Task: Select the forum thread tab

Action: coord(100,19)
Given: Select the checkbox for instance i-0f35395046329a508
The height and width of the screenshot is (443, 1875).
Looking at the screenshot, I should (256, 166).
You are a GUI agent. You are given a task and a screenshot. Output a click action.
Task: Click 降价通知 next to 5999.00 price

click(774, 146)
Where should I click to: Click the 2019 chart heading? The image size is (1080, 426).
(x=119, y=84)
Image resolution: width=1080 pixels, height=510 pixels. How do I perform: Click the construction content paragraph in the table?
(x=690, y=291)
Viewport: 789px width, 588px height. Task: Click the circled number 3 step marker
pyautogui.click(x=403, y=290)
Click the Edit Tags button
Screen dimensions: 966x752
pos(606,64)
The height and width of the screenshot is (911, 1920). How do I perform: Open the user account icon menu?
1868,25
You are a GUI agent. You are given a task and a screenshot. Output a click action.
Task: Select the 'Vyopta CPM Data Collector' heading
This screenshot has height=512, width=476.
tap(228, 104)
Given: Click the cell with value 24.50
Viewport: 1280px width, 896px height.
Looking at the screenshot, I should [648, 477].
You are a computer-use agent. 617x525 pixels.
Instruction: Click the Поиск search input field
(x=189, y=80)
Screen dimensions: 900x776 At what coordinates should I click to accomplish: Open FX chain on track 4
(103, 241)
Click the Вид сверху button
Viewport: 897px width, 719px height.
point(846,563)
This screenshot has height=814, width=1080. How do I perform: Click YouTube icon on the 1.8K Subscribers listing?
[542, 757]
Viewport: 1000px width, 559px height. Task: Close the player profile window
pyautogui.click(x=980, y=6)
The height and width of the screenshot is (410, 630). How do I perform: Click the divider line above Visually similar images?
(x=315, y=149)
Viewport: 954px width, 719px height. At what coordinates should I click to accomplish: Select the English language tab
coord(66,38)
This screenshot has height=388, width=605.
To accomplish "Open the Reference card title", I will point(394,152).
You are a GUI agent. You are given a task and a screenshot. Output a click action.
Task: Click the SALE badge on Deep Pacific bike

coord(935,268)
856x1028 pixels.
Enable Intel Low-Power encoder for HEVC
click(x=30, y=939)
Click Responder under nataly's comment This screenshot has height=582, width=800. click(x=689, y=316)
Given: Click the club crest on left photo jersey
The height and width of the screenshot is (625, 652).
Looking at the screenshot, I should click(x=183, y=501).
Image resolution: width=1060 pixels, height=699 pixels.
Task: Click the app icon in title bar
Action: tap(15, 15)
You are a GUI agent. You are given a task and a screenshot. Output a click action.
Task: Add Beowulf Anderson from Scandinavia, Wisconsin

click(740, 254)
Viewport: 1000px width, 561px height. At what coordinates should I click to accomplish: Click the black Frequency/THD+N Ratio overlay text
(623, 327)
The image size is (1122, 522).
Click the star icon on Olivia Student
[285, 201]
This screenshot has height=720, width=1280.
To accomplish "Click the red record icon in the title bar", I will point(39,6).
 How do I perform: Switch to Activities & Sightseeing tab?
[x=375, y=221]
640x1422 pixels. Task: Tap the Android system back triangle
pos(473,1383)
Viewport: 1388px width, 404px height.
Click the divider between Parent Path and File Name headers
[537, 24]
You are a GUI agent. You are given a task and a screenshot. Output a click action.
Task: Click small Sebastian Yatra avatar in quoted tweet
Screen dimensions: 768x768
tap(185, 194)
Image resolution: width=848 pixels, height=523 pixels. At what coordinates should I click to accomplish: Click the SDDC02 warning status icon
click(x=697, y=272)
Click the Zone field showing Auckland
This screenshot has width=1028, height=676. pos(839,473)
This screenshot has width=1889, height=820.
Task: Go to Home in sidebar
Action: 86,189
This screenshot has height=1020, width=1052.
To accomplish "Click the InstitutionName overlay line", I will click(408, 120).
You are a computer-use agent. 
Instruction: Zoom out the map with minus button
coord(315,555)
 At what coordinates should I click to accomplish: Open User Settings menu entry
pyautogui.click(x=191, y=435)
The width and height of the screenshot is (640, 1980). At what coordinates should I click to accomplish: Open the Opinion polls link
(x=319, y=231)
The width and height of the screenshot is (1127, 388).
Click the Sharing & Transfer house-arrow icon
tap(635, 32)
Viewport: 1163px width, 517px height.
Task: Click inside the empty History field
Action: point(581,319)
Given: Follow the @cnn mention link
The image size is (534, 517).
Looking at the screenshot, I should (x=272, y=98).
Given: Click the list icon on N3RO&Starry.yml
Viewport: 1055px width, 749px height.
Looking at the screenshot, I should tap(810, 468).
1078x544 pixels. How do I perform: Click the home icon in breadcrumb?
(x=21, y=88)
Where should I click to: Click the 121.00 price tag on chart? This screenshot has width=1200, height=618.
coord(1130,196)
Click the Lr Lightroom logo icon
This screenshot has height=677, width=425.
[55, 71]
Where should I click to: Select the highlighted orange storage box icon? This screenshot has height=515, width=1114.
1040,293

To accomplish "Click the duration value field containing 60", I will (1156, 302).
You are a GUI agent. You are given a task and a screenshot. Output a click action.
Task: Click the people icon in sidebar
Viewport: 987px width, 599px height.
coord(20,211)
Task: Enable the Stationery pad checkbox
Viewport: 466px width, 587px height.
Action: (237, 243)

## Your objective:
Write down every record shown above precisely.

## Reply to the exercise:
Task: Select the forum thread tab

Action: coord(100,19)
Given: Select the checkbox for instance i-0f35395046329a508
The height and width of the screenshot is (443, 1875).
Looking at the screenshot, I should (256, 166).
You are a GUI agent. You are given a task and a screenshot. Output a click action.
Task: Click 降价通知 next to 5999.00 price

click(774, 146)
Where should I click to: Click the 2019 chart heading? The image size is (1080, 426).
(x=119, y=84)
Image resolution: width=1080 pixels, height=510 pixels. How do I perform: Click the construction content paragraph in the table?
(x=690, y=291)
Viewport: 789px width, 588px height. Task: Click the circled number 3 step marker
pyautogui.click(x=403, y=290)
Click the Edit Tags button
Screen dimensions: 966x752
pos(606,64)
The height and width of the screenshot is (911, 1920). How do I perform: Open the user account icon menu?
1868,25
You are a GUI agent. You are given a task and a screenshot. Output a click action.
Task: Select the 'Vyopta CPM Data Collector' heading
This screenshot has height=512, width=476.
tap(228, 104)
Given: Click the cell with value 24.50
Viewport: 1280px width, 896px height.
Looking at the screenshot, I should [648, 477].
You are a computer-use agent. 617x525 pixels.
Instruction: Click the Поиск search input field
(x=189, y=80)
Screen dimensions: 900x776 At what coordinates should I click to accomplish: Open FX chain on track 4
(103, 241)
Click the Вид сверху button
Viewport: 897px width, 719px height.
point(846,563)
This screenshot has height=814, width=1080. How do I perform: Click YouTube icon on the 1.8K Subscribers listing?
[542, 757]
Viewport: 1000px width, 559px height. Task: Close the player profile window
pyautogui.click(x=980, y=6)
The height and width of the screenshot is (410, 630). How do I perform: Click the divider line above Visually similar images?
(x=315, y=149)
Viewport: 954px width, 719px height. At what coordinates should I click to accomplish: Select the English language tab
coord(66,38)
This screenshot has height=388, width=605.
To accomplish "Open the Reference card title", I will point(394,152).
You are a GUI agent. You are given a task and a screenshot. Output a click action.
Task: Click the SALE badge on Deep Pacific bike

coord(935,268)
856x1028 pixels.
Enable Intel Low-Power encoder for HEVC
click(x=30, y=939)
Click Responder under nataly's comment This screenshot has height=582, width=800. click(x=689, y=316)
Given: Click the club crest on left photo jersey
The height and width of the screenshot is (625, 652).
Looking at the screenshot, I should click(x=183, y=501).
Image resolution: width=1060 pixels, height=699 pixels.
Task: Click the app icon in title bar
Action: tap(15, 15)
You are a GUI agent. You are given a task and a screenshot. Output a click action.
Task: Add Beowulf Anderson from Scandinavia, Wisconsin

click(740, 254)
Viewport: 1000px width, 561px height. At what coordinates should I click to accomplish: Click the black Frequency/THD+N Ratio overlay text
(623, 327)
The image size is (1122, 522).
Click the star icon on Olivia Student
[285, 201]
This screenshot has height=720, width=1280.
To accomplish "Click the red record icon in the title bar", I will point(39,6).
 How do I perform: Switch to Activities & Sightseeing tab?
[x=375, y=221]
640x1422 pixels. Task: Tap the Android system back triangle
pos(473,1383)
Viewport: 1388px width, 404px height.
Click the divider between Parent Path and File Name headers
[537, 24]
You are a GUI agent. You are given a task and a screenshot. Output a click action.
Task: Click small Sebastian Yatra avatar in quoted tweet
Screen dimensions: 768x768
tap(185, 194)
Image resolution: width=848 pixels, height=523 pixels. At what coordinates should I click to accomplish: Click the SDDC02 warning status icon
click(x=697, y=272)
Click the Zone field showing Auckland
This screenshot has width=1028, height=676. pos(839,473)
This screenshot has width=1889, height=820.
Task: Go to Home in sidebar
Action: 86,189
This screenshot has height=1020, width=1052.
To accomplish "Click the InstitutionName overlay line", I will click(408, 120).
You are a computer-use agent. 
Instruction: Zoom out the map with minus button
coord(315,555)
 At what coordinates should I click to accomplish: Open User Settings menu entry
pyautogui.click(x=191, y=435)
The width and height of the screenshot is (640, 1980). At what coordinates should I click to accomplish: Open the Opinion polls link
(x=319, y=231)
The width and height of the screenshot is (1127, 388).
Click the Sharing & Transfer house-arrow icon
tap(635, 32)
Viewport: 1163px width, 517px height.
Task: Click inside the empty History field
Action: point(581,319)
Given: Follow the @cnn mention link
The image size is (534, 517).
Looking at the screenshot, I should (x=272, y=98).
Given: Click the list icon on N3RO&Starry.yml
Viewport: 1055px width, 749px height.
Looking at the screenshot, I should tap(810, 468).
1078x544 pixels. How do I perform: Click the home icon in breadcrumb?
(x=21, y=88)
Where should I click to: Click the 121.00 price tag on chart? This screenshot has width=1200, height=618.
coord(1130,196)
Click the Lr Lightroom logo icon
This screenshot has height=677, width=425.
[55, 71]
Where should I click to: Select the highlighted orange storage box icon? This screenshot has height=515, width=1114.
1040,293

To accomplish "Click the duration value field containing 60", I will (1156, 302).
You are a GUI agent. You are given a task and a screenshot. Output a click action.
Task: Click the people icon in sidebar
Viewport: 987px width, 599px height.
coord(20,211)
Task: Enable the Stationery pad checkbox
Viewport: 466px width, 587px height.
Action: (237, 243)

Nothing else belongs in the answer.